- SHORT PROBLEM
Rewrite these lines, replacing "methodological" with "analytical" and leaving everything else unchanged.
========================
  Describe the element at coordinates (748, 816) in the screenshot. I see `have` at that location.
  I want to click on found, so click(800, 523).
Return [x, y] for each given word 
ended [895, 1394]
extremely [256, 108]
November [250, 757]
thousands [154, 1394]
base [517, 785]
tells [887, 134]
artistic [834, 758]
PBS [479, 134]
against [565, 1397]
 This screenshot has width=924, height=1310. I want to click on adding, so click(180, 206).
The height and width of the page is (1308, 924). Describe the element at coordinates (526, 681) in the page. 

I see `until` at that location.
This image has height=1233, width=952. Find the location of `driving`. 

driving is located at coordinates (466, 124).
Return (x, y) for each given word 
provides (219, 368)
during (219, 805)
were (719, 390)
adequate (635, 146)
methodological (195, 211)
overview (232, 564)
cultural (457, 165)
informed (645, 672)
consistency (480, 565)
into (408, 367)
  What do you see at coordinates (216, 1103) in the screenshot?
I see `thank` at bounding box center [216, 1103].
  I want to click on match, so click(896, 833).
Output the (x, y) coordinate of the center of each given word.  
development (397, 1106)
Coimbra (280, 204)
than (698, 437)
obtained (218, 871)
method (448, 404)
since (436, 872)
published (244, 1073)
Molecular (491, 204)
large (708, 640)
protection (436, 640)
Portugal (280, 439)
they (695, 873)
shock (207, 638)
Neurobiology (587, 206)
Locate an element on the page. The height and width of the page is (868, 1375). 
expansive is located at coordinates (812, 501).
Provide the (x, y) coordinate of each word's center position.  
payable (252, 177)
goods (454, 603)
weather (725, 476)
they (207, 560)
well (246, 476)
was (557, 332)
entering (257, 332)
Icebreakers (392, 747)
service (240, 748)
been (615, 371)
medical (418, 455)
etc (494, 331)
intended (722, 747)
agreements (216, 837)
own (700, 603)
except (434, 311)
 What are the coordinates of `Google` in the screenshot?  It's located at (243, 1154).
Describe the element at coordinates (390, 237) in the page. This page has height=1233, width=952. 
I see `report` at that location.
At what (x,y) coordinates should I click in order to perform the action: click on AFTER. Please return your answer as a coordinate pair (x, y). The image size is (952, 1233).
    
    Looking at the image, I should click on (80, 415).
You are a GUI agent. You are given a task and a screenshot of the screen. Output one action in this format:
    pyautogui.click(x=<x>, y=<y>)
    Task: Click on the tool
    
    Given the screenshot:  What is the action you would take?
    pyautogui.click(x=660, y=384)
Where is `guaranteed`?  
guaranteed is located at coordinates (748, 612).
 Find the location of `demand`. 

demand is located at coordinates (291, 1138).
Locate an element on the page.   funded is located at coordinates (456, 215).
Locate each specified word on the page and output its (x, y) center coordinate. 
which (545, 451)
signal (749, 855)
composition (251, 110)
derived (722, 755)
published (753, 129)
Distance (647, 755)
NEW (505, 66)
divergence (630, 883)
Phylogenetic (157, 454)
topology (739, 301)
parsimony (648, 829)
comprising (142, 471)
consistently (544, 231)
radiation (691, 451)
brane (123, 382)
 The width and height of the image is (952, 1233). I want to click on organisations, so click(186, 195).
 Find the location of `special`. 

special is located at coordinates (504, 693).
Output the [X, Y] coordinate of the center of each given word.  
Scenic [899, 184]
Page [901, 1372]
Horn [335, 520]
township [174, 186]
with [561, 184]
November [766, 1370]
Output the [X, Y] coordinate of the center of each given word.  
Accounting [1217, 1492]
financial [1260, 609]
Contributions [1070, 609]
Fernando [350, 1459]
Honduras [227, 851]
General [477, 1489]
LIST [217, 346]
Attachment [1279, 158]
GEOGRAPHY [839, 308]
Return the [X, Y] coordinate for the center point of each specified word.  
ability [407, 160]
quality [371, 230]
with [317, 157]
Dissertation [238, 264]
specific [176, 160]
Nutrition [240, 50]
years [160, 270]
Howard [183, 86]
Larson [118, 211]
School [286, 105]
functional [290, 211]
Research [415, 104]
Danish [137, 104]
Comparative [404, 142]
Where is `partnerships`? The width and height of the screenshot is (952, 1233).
========================
- CORRECT OUTPUT
  Describe the element at coordinates (748, 816) in the screenshot. I see `have` at that location.
  I want to click on found, so click(800, 523).
Return [x, y] for each given word 
ended [895, 1394]
extremely [256, 108]
November [250, 757]
thousands [154, 1394]
base [517, 785]
tells [887, 134]
artistic [834, 758]
PBS [479, 134]
against [565, 1397]
 This screenshot has width=924, height=1310. I want to click on adding, so click(180, 206).
The height and width of the page is (1308, 924). Describe the element at coordinates (526, 681) in the page. 

I see `until` at that location.
This image has height=1233, width=952. Find the location of `driving`. 

driving is located at coordinates (466, 124).
Return (x, y) for each given word 
provides (219, 368)
during (219, 805)
were (719, 390)
adequate (635, 146)
analytical (195, 211)
overview (232, 564)
cultural (457, 165)
informed (645, 672)
consistency (480, 565)
into (408, 367)
  What do you see at coordinates (216, 1103) in the screenshot?
I see `thank` at bounding box center [216, 1103].
  I want to click on match, so click(896, 833).
Output the (x, y) coordinate of the center of each given word.  
development (397, 1106)
Coimbra (280, 204)
than (698, 437)
obtained (218, 871)
method (448, 404)
since (436, 872)
published (244, 1073)
Molecular (491, 204)
large (708, 640)
protection (436, 640)
Portugal (280, 439)
they (695, 873)
shock (207, 638)
Neurobiology (587, 206)
Locate an element on the page. The height and width of the page is (868, 1375). 
expansive is located at coordinates (812, 501).
Provide the (x, y) coordinate of each word's center position.  
payable (252, 177)
goods (454, 603)
weather (725, 476)
they (207, 560)
well (246, 476)
was (557, 332)
entering (257, 332)
Icebreakers (392, 747)
service (240, 748)
been (615, 371)
medical (418, 455)
etc (494, 331)
intended (722, 747)
agreements (216, 837)
own (700, 603)
except (434, 311)
 What are the coordinates of `Google` in the screenshot?  It's located at (243, 1154).
Describe the element at coordinates (390, 237) in the page. This page has height=1233, width=952. 
I see `report` at that location.
At what (x,y) coordinates should I click in order to perform the action: click on AFTER. Please return your answer as a coordinate pair (x, y). The image size is (952, 1233).
    
    Looking at the image, I should click on (80, 415).
You are a GUI agent. You are given a task and a screenshot of the screen. Output one action in this format:
    pyautogui.click(x=<x>, y=<y>)
    Task: Click on the tool
    
    Given the screenshot:  What is the action you would take?
    pyautogui.click(x=660, y=384)
Where is `guaranteed`?  
guaranteed is located at coordinates (748, 612).
 Find the location of `demand`. 

demand is located at coordinates (291, 1138).
Locate an element on the page.   funded is located at coordinates (456, 215).
Locate each specified word on the page and output its (x, y) center coordinate. 
which (545, 451)
signal (749, 855)
composition (251, 110)
derived (722, 755)
published (753, 129)
Distance (647, 755)
NEW (505, 66)
divergence (630, 883)
Phylogenetic (157, 454)
topology (739, 301)
parsimony (648, 829)
comprising (142, 471)
consistently (544, 231)
radiation (691, 451)
brane (123, 382)
 The width and height of the image is (952, 1233). I want to click on organisations, so click(186, 195).
 Find the location of `special`. 

special is located at coordinates (504, 693).
Output the [X, Y] coordinate of the center of each given word.  
Scenic [899, 184]
Page [901, 1372]
Horn [335, 520]
township [174, 186]
with [561, 184]
November [766, 1370]
Output the [X, Y] coordinate of the center of each given word.  
Accounting [1217, 1492]
financial [1260, 609]
Contributions [1070, 609]
Fernando [350, 1459]
Honduras [227, 851]
General [477, 1489]
LIST [217, 346]
Attachment [1279, 158]
GEOGRAPHY [839, 308]
Return the [X, Y] coordinate for the center point of each specified word.  
ability [407, 160]
quality [371, 230]
with [317, 157]
Dissertation [238, 264]
specific [176, 160]
Nutrition [240, 50]
years [160, 270]
Howard [183, 86]
Larson [118, 211]
School [286, 105]
functional [290, 211]
Research [415, 104]
Danish [137, 104]
Comparative [404, 142]
Where is `partnerships`? The width and height of the screenshot is (952, 1233).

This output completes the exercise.